The solo exhibition of Youngho Lee, who was selected for the emerging artist competition at Alternative Space LOOP in 2009, begins from this somewhat eccentric fantasy of regression amid the rapidly upgrading civilization of the twenty-first century.

Becoming a time traveler who moves freely between the temporal and spatial dimensions of past and present, Youngho Lee’s work reflects skepticism toward the progressive view of history that assumes the development of civilization has always been future-oriented and inherently progressive.

Having grown up amidst a flood of moving images, she returns to 1893 — the year that announced the primordial form of cinema — in order to confront and resolve these doubts. Through her reference to “Black Maria,” Edison’s first film studio, Youngho Lee’s questions surrounding the advancement of civilization and what such advancement truly signifies become even more explicit.

Through various collage techniques that reconstruct analog moving images, the work appears to announce the birth of “Black Maria,” presenting the forms of train wheels, automobile wheels, and projector rollers as symbolic representations of civilization’s development through industrialization.

In this sense, it evokes the spirit of Italian Futurism, which sought to express through art the dynamism and speed of the modern city brought about by machine civilization.

However, through the repeatedly presented images of wheels and projectors, we eventually come to recognize that the circular wheel — the fundamental mechanism enabling trains and automobiles to move — and the roller that produces moving images themselves do not truly progress, but instead endlessly revolve in place.

When reflecting upon the history of moving images, we often describe the development of cinema as progressing from Edison’s Kinetograph, which allowed solitary viewing through a small pinhole device, to the Lumière brothers’ projection system, where films were screened for collective audiences in public spaces. Yet in the twenty-first century, do we not once again advocate home theaters and prefer individualized forms of viewing?

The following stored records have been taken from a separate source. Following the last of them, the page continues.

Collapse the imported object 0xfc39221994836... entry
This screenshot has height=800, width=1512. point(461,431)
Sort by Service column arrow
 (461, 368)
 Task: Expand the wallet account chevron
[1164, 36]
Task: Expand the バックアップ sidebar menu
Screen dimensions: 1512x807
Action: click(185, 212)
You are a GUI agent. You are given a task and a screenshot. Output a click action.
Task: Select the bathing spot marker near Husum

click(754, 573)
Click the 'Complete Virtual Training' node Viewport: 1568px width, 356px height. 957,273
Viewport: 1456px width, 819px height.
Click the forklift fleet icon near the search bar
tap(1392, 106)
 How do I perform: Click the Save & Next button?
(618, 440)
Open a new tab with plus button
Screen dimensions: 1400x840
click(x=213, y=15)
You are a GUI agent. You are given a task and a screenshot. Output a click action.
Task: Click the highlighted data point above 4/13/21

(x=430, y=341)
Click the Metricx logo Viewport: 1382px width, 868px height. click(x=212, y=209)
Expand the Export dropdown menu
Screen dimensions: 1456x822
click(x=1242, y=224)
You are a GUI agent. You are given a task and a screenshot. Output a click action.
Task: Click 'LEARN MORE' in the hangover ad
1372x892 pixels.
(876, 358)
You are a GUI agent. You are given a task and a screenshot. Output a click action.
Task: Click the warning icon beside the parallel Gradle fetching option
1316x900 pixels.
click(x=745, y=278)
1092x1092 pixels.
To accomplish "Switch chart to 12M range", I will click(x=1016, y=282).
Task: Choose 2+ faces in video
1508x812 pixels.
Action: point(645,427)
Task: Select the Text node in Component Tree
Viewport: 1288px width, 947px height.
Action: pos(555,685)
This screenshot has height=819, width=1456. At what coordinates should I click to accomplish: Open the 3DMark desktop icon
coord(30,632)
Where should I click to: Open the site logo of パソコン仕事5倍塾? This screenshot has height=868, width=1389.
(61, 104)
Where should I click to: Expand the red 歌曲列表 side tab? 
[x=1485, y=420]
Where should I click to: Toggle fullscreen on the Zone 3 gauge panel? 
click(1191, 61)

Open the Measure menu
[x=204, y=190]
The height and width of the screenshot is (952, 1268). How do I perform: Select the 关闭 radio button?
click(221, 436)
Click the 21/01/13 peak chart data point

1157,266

From this perspective, if the circular wheel inevitably returns to its original position because of its archetypal nature no matter how much it moves, then what distinguishes this from what we have believed to be the advancement of civilization?

Ultimately, the point of departure and arrival proposed here is the moving image itself: an endlessly looping sequence in which beginning and end continuously return to one another, just as a circular wheel endlessly turns in place.


Installation view of 《Black Maria and the White City》 © Alternative Space LOOP

What is particularly compelling is that Youngho Lee does not confine her specific narrative framework solely to the medium of “moving images,” but instead connects it to the broader social, cultural, and historical phenomena that emerged contemporaneously in 1893. By presenting the massive wheel structure that symbolized the “White City” of the 1893 Chicago World’s Fair, she establishes a formal connection between the Ferris wheel and the roller mechanism of the film projector.

Created by Americans in an attempt to surpass the symbolic dominance of the Eiffel Tower in Paris, the enormous Ferris wheel was unfortunately not completed in time for the exposition’s opening, later becoming the prototype for the observation wheels now commonly found in amusement parks.

Youngho Lee symbolically presents how the Ferris wheel — ambitiously conceived in 1893 as a landmark for the reconstruction of Chicago and the assertion of America’s modern identity — has since been miniaturized and continues endlessly rotating in amusement parks across the world today. Through this image, she reflects upon the relationship between forgotten meanings of the past and their transformed existence in the present.

In addition, by tracing connections among objects introduced at the exposition — such as chewing gum, popcorn, and greenhouses — she traverses the physical spaces and temporal distances between past and present through multiple associative methods, encouraging viewers to rediscover the meanings embedded within these everyday objects.